TPF, scheduled to launch between 2014 and 2020, will study up to 150 stars within 45 light years of Earth. In addition to detecting terrestrial planets, TPF would also analyze the spectra of any planets it finds. By breaking a planet’s light down into its component colors, TPF will reveal the chemical composition of the planet. This is where it gets extremely exciting, because in addition to detecting a planetary atmosphere and telling us what it’s made of, TPF can also look for biomarkers like the presence of molecular oxygen and methane, and also for chlorophyll.

If you could make such a spectrum for Earth, you would compress all of this planet’s biodiversity, all of the living processes, into a single diagram, dense with information but obviously not a complete picture of the planet. What would it be like to see a similar diagram for a totally alien world? If we have the luck to look in the right place, I wouldn’t really be surprised to see such a life-revealing spectrum. Earth harbors life in such unlikely and downright hostile places that I suppose that other planets might well harbor at least simple forms of life, although I’d guess that highly complex, intelligent beings are not very common. But who knows what we will find?

Two European missions, Corot and Darwin, will also look for extrasolar planets and signs of life.

Why should we look? I’m not sure it provides economic justification that would satisfy a financial analyst, but my answer is that I can’t imagine us not looking. It’s part of what we do best. Humans are curious about their environment. Maybe this is an adaptation; curious hominids might well do better at surviving and reproducing than slack-jawed dullards who lack the energy or inclination to see what’s over the next hill or whether there’s an easier way to do something. Deep space is not our immediate environment, true, and it doesn’t have much to contribute to our capacities for survival or reproduction (I don’t believe that space colonization offers much hope for relieving our resource problems on Earth, for example). But I don’t think we can turn our curiosity off; even if it evolved as an aid in certain specific situations, it’s a part of us now that we tend to apply in all kinds of other situations.

And the question of whether we’re unique or not in the universe is a very fundamental question, although on a huge scale, about our place in the natural environment. The discovery of even simple life on another planet would be bound to cause deep changes in our worldview. (In addition to the jubilation and excitement, and the possibility of a new science of comparative biology, I can imagine the conspiracy theories already, saying that the observations are faked. I just wish I had the imagination to weave a good story about why people would say they are faked, so I could write a blockbuster novel and make big bucks.)

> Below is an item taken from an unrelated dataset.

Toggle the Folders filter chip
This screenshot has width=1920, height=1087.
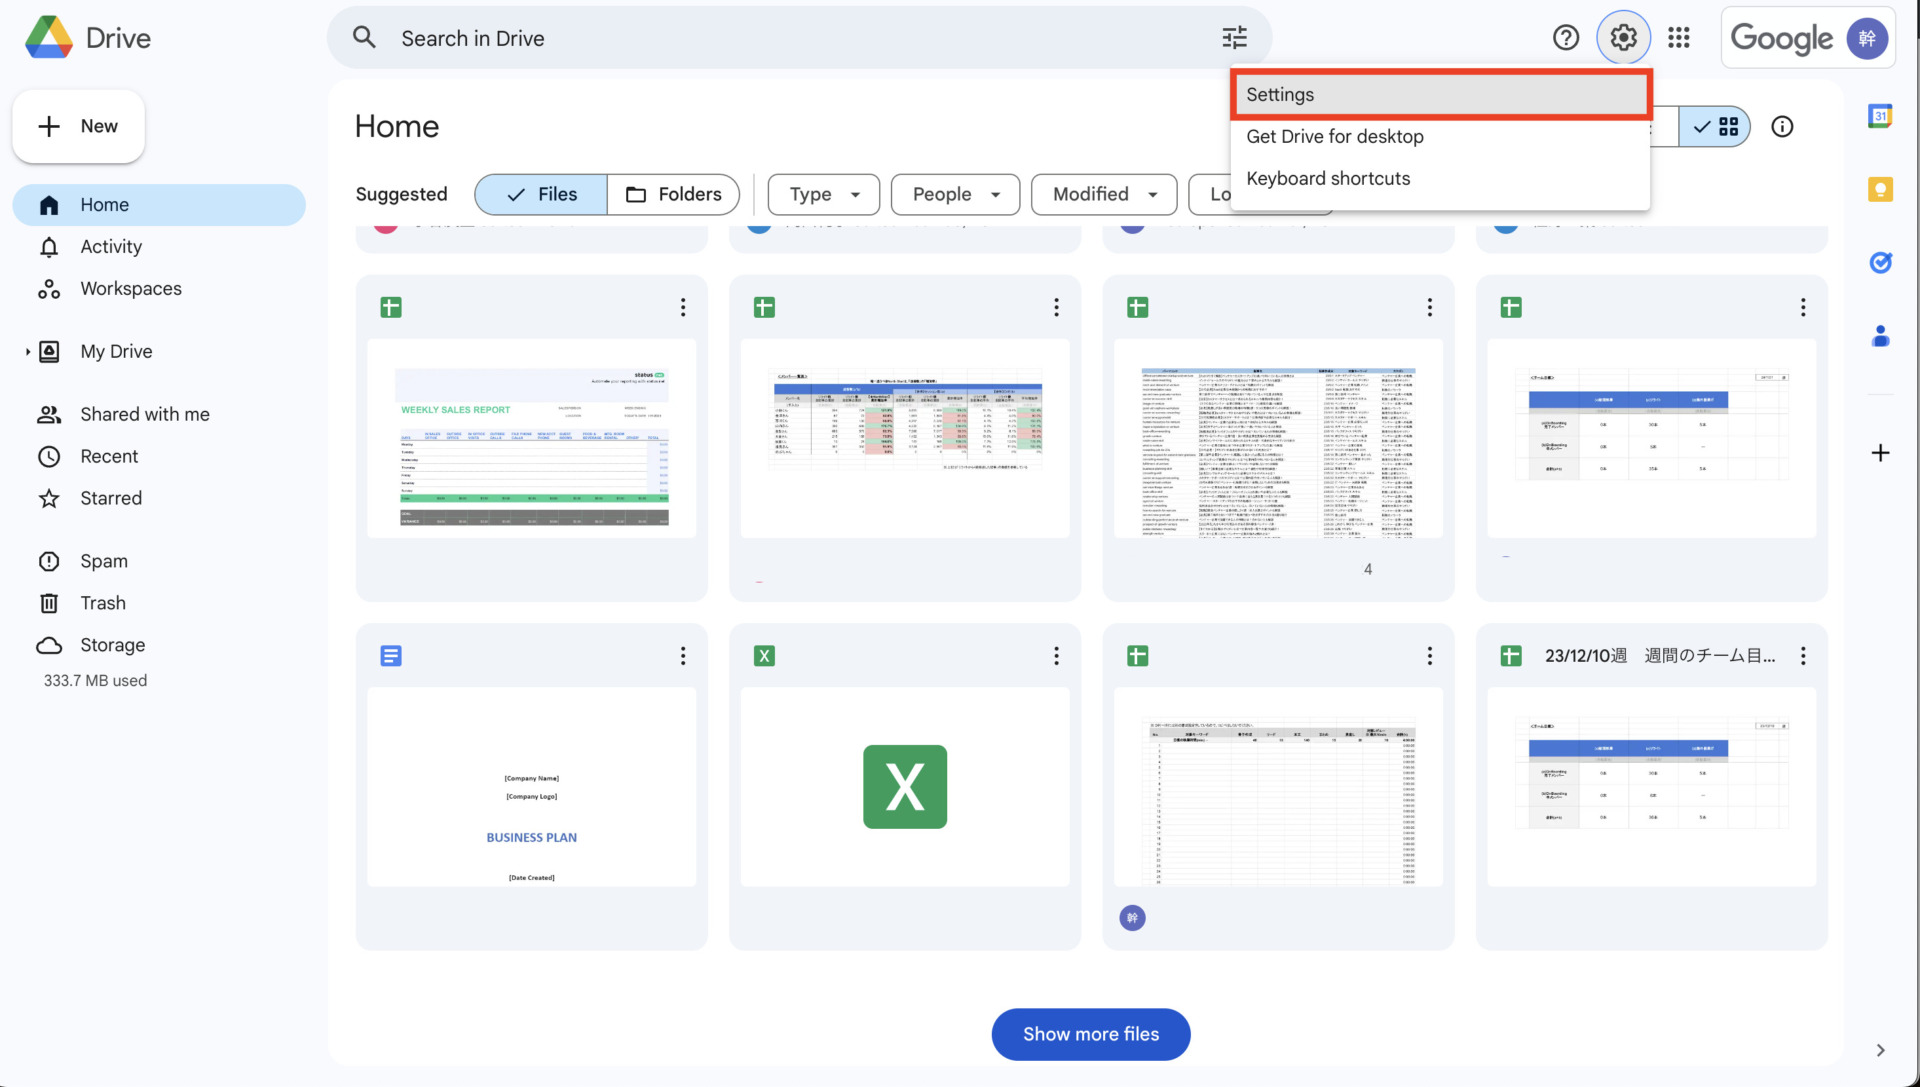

Geoffrey Marcy, who with his team discovered over half of the extrasolar planets we know so far, recently gave a series of talks at Indiana University that provided an excellent look at the state of extrasolar planetary science. (If you ever get a chance to hear him talk, by all means go!) In particular, he gave a compelling presentation on why we should look for other life in the universe.

One of his points was that we have some inherited traits that are counterproductive for us now (e.g., xenophobia and territoriality), but we also have some favorable attributes like curiosity and the capacity for compassion, and it’s an open question which aspects will prevail. I think that our hope as a species lies in nurturing the favorable traits, in particular curiosity. If exploration is one of the things we humans do, then let us do it well.

Looking for other life in the cosmos implies a belief in our own future—why bother looking if we believe that we ourselves are to be extinguished soon because of our own environmental and political mistakes? Furthermore, if we value life enough to seek it out among the stars, to me that goes hand in hand with valuing it enough to try to preserve it, in all its diversity, down here on this planet. There are other ways we can express both our curiosity and our belief in the future, but this is one of the important ones. May the meat keep on thinking, long into the future.